26 listopada 2012

każę mu tylko i on. . .

Zaledwie powóz odjechał, drzwi natychmiast otwarły się ponownie i Rogożyn, który za nimi czekał, wpuścił księcia i Agłaję, po czym znów zamknął drzwi.
- W całym domu nie ma teraz nikogo oprócz nas czworga - zauważył głośno i dziwnie popatrzył na księcia. Zaraz w pierwszym pokoju czekała Nastasja Filipowna, też ubrana niezwykle skromnie, całkiem czarno; wstała na przywitanie, ale się nie uśmiechnęła i nawet księciu nie podała ręki.
(...)
- Pani rozumie wszystko... ale pani umyślnie udaje, że nie rozumie - niemal wyszeptała Agłaja, ponuro patrząc w ziemię.
- A niby po co? - uśmiechnęła się z lekka Nastasja Filipowna.
- Pani chce skorzystać z mojej sytuacji... że jestem u pani w domu - ciągnęła Agłaja, śmiesznie i niezręcznie. - Tę sytuację nie ja spowodowałam, ale właśnie pani! - uniosła się nagle Nastasja Filipowna. - I nie ja panią zaprosiłam, ale pani mnie, i dotychczas nie wiem po co. Agłaja dumnie podniosła głowę.
- Niech pani powściągnie swój język; nie tą bronią przyszłam tu walczyć...
- O! Więc pani jednak przyszła "walczyć"? No, no, myślałam jednak, że pani jest... dowcipniejsza. Obydwie kobiety patrzały jedna na drugą, nie ukrywając już złości.
(...)
Nagle jednak coś nowego zabłysło w jej oczach; uporczywie i badawczo popatrzyła na Agłaję i wstała z miejsca.
- Chcesz, to ja zaraz... każę mu, słyszysz? Każę mu tylko i on zaraz cię rzuci, i zostanie ze mną na zawsze i ożeni się ze mną, a ty pobiegniesz do domu sama? Chcesz, chcesz?! - krzyknęła jak szalona, sama bodaj nie wierząc, że z ust jej mogły wyjść takie słowa. Agłaja, przerażona, rzuciła się do drzwi, ale stanęła w drzwiach jak przykuta i słuchała.

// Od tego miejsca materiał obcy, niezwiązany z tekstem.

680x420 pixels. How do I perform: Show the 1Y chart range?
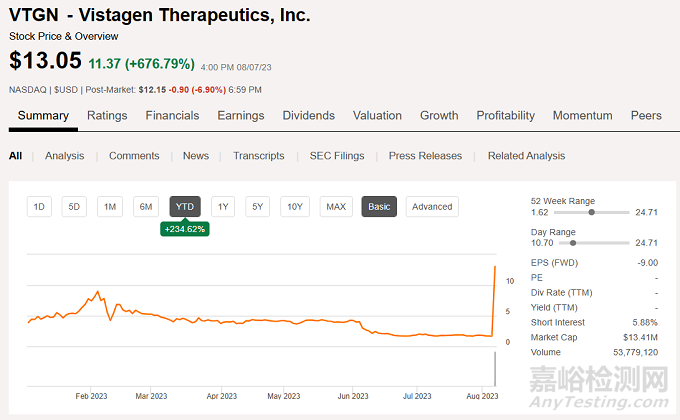coord(223,207)
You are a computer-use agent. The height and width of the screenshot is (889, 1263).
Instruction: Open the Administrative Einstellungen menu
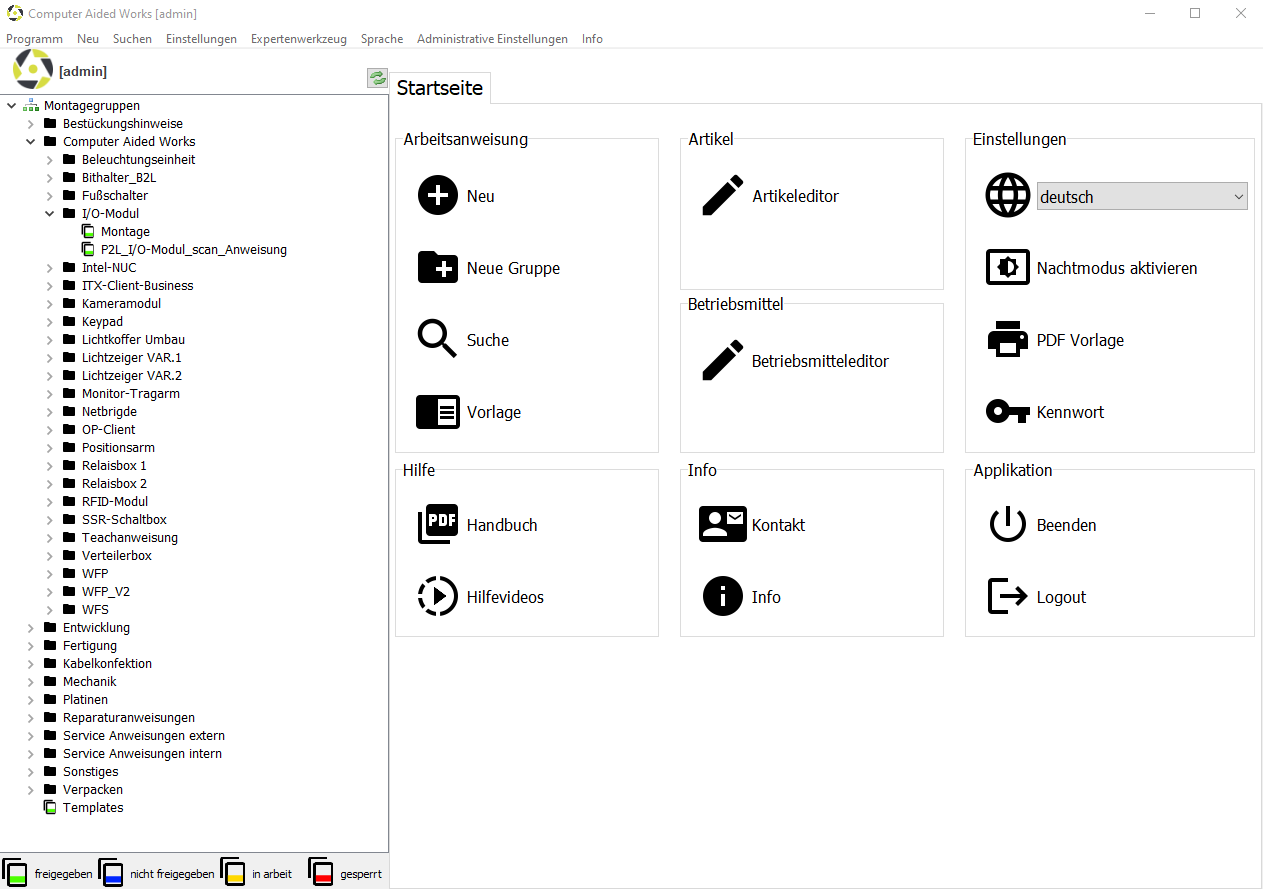[x=492, y=39]
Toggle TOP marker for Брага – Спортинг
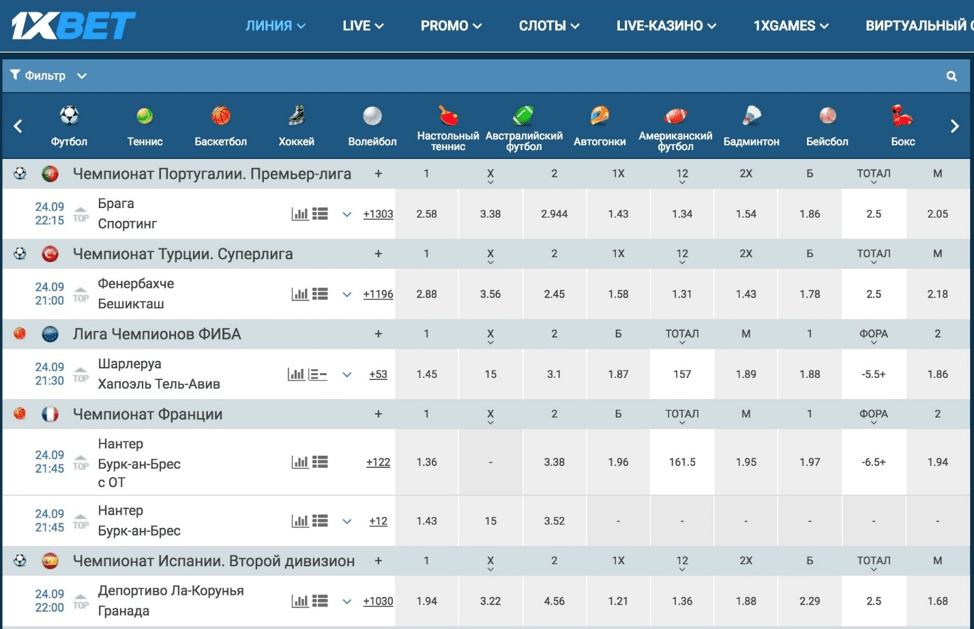 pyautogui.click(x=81, y=214)
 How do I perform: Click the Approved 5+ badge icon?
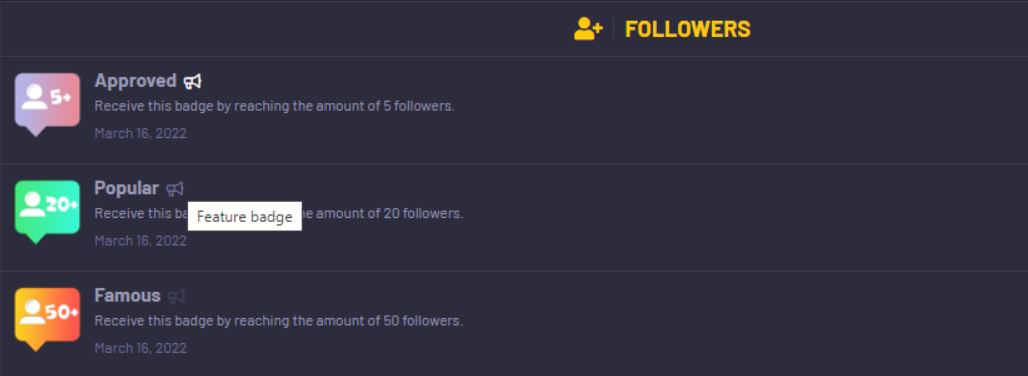tap(47, 104)
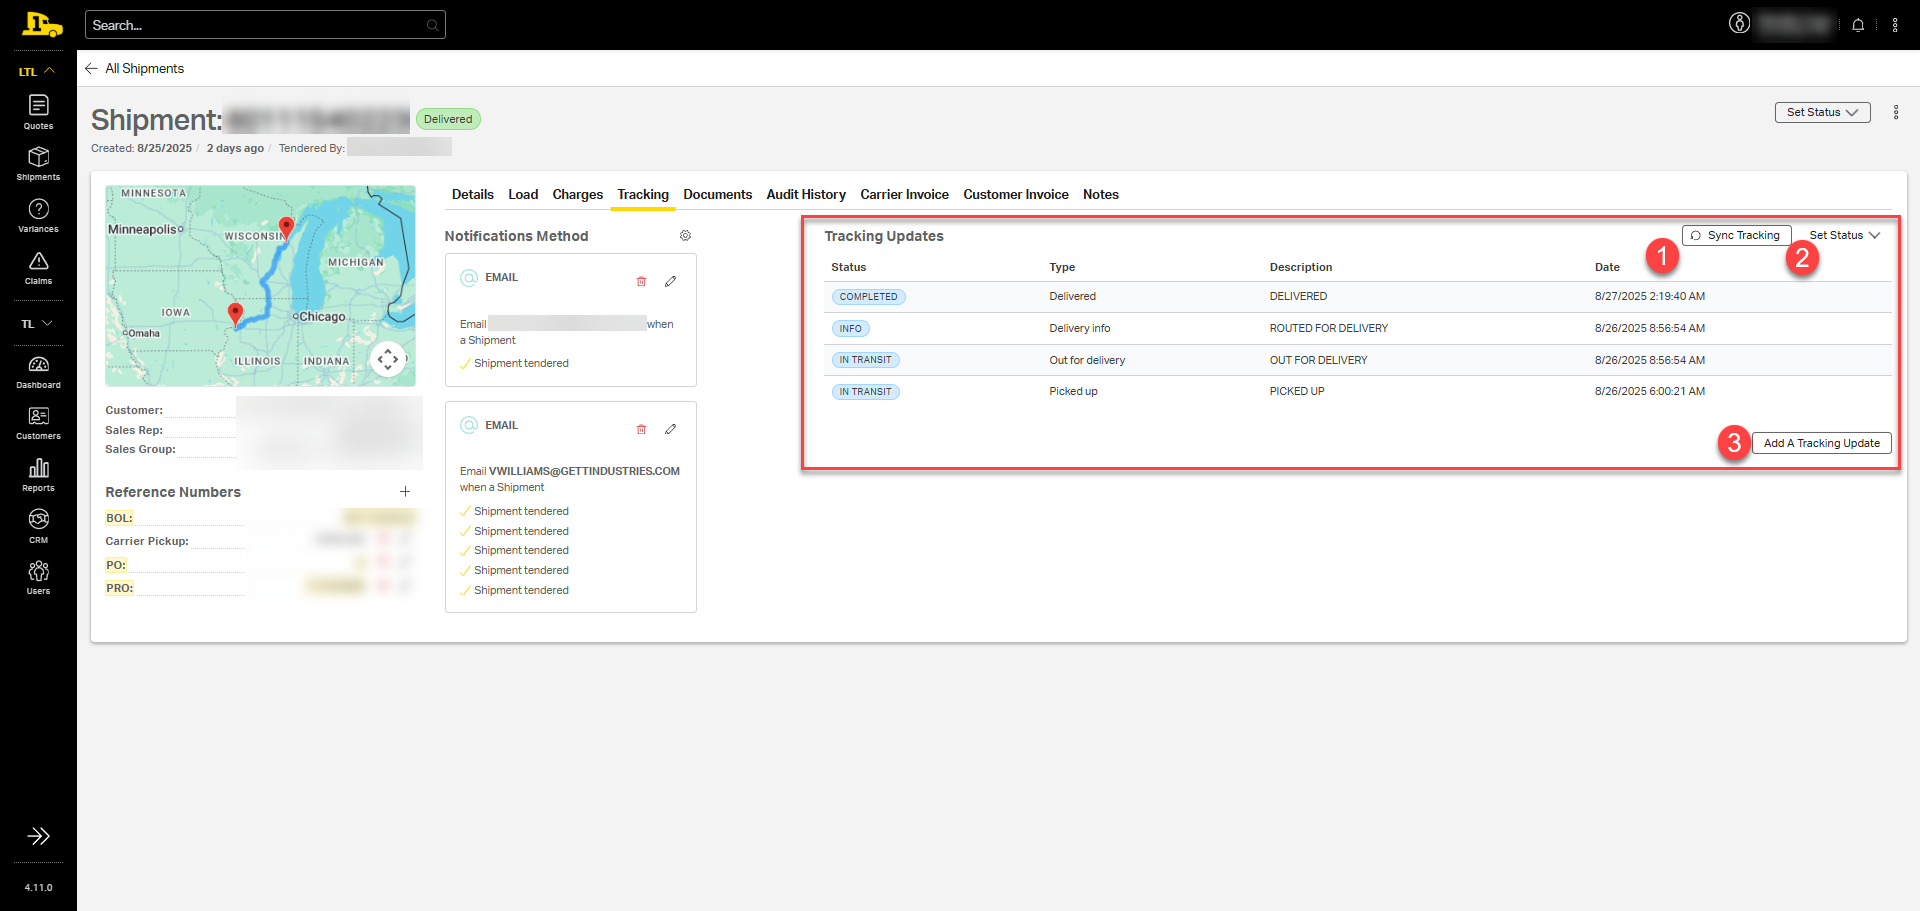The width and height of the screenshot is (1920, 911).
Task: Open Notifications Method settings gear
Action: click(685, 236)
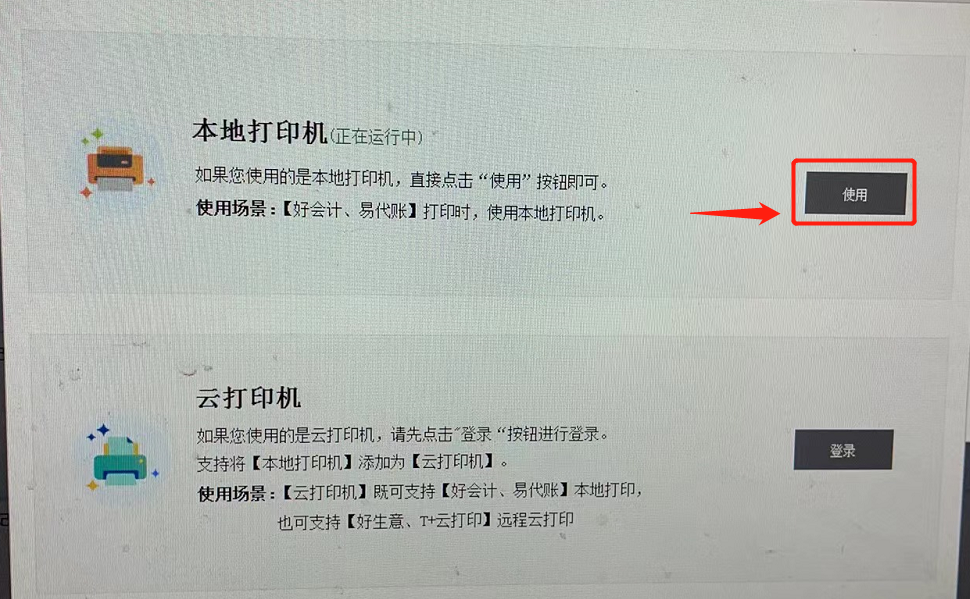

- Chcesz, to przepędzę Rogożyna? A może myślałaś, że ja się dla twojej przyjemności wydałam za niego? Chcesz, to zaraz przy tobie krzyknę: "Wynoś się, Rogożyn!", a do księcia powiem: "Pamiętasz, co mi obiecałeś?" O Boże! Po co ja się tak poniżyłam przed nim? Czy to nie ty, książę, sam mnie zapewniałeś, że pójdziesz za mną, cokolwiek stałoby się, i nigdy mnie nie porzucisz; że mnie kochasz i wszystko mi przebaczysz, i mnie sza... nu... Tak, i to też mówił!
(...)
Ledwo jednak zdążył to wymówić, a już oniemiał pod okropnym wzrokiem Agłai. We wzroku tym odmalowało się tyle cierpienia i zarazem tyle bezgranicznej nienawiści, że załamał ręce, krzyknął i podbiegł ku niej, ale już było za późno. Nie zniosła nawet momentu jego wahania, zasłoniła twarz rękami, krzyknęła: "Ach, mój Boże!", i wybiegła z pokoju, a za nią Rogożyn, by jej otworzyć drzwi na ulicę. Pobiegł i książę, ale na progu chwyciły go czyjeś ręce. Tragiczna, wykrzywiona bólem twarz Nastasji Filipowny patrzyła na niego z wytężeniem, a zsiniałe usta poruszały się, pytając:
- Za nią? Za nią?...
Bez czucia padła mu na ręce. Dźwignął ją, zaniósł do pokoju, ułożył w fotelu i stanął nad nią w tępym oczekiwaniu. Na stoliku stała szklanka z wodą; Rogożyn, który już powrócił, złapał szklankę i prysnął jej wodą w twarz; otworzyła oczy i przez chwilę nie mogła nic zrozumieć; nagle jednak rozejrzała się, drgnęła i z krzykiem rzuciła się do księcia: - Mój! Mój! - zawołała. - Dumna panna uciekła! Cha, cha, cha! - śmiała się w napadzie histerii. - Cha, cha, cha! Ja go tej pannie oddawałam! I po co? Na co? Wariatka ze mnie! Wariatka!... Wynoś się stąd, Rogożyn, cha, cha, cha! Rogożyn przyjrzał im się badawczo, nie wyrzekł ani słowa, wziął kapelusz i wyszedł. Po upływie dziesięciu minut książę siedział obok Nastasji Filipowny, nie spuszczał z niej oka i gładził ją po główce i po twarzy oburącz, jak małe dziecko.